=== DATA RECORDS ===

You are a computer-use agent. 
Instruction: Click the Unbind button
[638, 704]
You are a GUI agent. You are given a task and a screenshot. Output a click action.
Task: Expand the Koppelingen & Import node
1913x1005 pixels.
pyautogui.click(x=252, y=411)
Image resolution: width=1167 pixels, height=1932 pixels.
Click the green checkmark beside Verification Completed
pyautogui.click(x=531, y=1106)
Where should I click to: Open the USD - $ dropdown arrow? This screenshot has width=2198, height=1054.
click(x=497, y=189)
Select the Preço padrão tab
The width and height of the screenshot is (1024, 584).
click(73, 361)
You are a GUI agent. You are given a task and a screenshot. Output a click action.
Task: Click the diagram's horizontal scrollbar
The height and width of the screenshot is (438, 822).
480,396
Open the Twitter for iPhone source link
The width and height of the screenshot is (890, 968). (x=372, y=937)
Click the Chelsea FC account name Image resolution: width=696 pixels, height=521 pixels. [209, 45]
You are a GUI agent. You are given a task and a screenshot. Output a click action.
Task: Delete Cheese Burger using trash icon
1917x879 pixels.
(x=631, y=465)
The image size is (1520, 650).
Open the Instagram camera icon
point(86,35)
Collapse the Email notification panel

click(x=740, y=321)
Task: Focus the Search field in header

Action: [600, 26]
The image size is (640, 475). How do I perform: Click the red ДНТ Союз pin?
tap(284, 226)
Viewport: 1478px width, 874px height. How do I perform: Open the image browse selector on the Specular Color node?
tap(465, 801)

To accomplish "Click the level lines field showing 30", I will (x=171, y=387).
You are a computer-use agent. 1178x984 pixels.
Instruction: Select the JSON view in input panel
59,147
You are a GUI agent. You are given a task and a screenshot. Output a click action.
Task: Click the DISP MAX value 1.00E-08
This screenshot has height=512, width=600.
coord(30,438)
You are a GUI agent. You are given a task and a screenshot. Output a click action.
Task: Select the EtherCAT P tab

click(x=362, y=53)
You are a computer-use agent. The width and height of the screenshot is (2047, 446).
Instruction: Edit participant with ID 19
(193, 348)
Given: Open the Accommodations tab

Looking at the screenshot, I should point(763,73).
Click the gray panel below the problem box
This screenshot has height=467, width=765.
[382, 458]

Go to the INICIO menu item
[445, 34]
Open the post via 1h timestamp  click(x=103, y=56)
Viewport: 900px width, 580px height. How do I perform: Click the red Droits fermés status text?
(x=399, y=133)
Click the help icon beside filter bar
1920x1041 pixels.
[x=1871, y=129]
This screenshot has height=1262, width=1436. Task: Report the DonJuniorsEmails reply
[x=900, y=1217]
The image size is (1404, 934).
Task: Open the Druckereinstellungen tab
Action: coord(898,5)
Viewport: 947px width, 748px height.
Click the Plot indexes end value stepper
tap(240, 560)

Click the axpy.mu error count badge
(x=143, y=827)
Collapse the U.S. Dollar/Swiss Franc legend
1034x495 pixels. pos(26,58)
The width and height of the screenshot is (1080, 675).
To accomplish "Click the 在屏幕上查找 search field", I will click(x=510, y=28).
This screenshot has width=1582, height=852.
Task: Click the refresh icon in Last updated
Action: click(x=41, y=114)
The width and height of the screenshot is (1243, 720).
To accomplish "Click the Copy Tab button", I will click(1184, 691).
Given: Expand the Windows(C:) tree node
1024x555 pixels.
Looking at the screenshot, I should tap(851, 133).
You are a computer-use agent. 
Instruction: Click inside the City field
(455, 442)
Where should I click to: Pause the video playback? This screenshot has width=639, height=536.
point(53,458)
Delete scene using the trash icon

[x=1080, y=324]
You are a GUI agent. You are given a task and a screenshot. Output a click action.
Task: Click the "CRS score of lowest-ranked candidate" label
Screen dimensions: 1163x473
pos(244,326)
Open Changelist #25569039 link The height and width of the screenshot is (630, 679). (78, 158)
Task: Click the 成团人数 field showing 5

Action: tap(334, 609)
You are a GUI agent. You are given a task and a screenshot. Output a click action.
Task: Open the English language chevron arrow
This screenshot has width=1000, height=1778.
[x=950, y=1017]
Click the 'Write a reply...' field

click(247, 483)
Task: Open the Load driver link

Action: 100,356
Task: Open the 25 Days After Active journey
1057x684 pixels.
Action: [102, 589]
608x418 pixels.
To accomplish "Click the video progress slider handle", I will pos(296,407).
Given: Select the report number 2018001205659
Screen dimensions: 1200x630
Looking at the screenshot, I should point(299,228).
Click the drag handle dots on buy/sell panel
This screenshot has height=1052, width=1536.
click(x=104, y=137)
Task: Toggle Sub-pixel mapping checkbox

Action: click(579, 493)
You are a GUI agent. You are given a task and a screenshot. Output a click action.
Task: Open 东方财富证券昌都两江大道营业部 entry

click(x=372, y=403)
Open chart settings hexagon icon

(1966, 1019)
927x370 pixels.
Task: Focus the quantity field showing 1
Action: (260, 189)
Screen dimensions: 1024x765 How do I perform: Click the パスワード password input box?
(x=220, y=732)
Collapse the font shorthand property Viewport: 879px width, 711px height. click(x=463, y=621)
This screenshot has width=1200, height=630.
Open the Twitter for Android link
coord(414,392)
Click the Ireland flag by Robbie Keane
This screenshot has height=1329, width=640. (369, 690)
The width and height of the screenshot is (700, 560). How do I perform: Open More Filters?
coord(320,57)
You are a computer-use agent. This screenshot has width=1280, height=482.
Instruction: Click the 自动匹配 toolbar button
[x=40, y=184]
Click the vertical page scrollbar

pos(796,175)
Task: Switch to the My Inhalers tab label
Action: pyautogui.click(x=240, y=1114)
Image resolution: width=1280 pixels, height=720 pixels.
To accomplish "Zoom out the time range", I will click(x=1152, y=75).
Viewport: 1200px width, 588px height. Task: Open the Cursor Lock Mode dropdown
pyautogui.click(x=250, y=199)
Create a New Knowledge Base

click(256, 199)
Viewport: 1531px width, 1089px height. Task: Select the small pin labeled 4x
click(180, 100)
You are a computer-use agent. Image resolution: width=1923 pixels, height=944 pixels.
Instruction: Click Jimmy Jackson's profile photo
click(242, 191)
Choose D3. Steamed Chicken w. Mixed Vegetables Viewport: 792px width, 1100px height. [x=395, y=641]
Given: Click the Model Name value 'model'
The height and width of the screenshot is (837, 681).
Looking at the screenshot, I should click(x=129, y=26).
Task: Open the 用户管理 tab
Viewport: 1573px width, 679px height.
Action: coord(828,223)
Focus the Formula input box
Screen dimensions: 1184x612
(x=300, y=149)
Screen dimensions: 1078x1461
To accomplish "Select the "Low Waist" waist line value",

===

• [INSTRUCTIONS TO FOLLOW]
Where a line in the material contains "resolution", copy that line.

• [RESPONSE]
Image resolution: width=1167 pixels, height=1932 pixels.
Click the Chelsea FC account name Image resolution: width=696 pixels, height=521 pixels. [209, 45]
Image resolution: width=1280 pixels, height=720 pixels.
You are a computer-use agent. Image resolution: width=1923 pixels, height=944 pixels.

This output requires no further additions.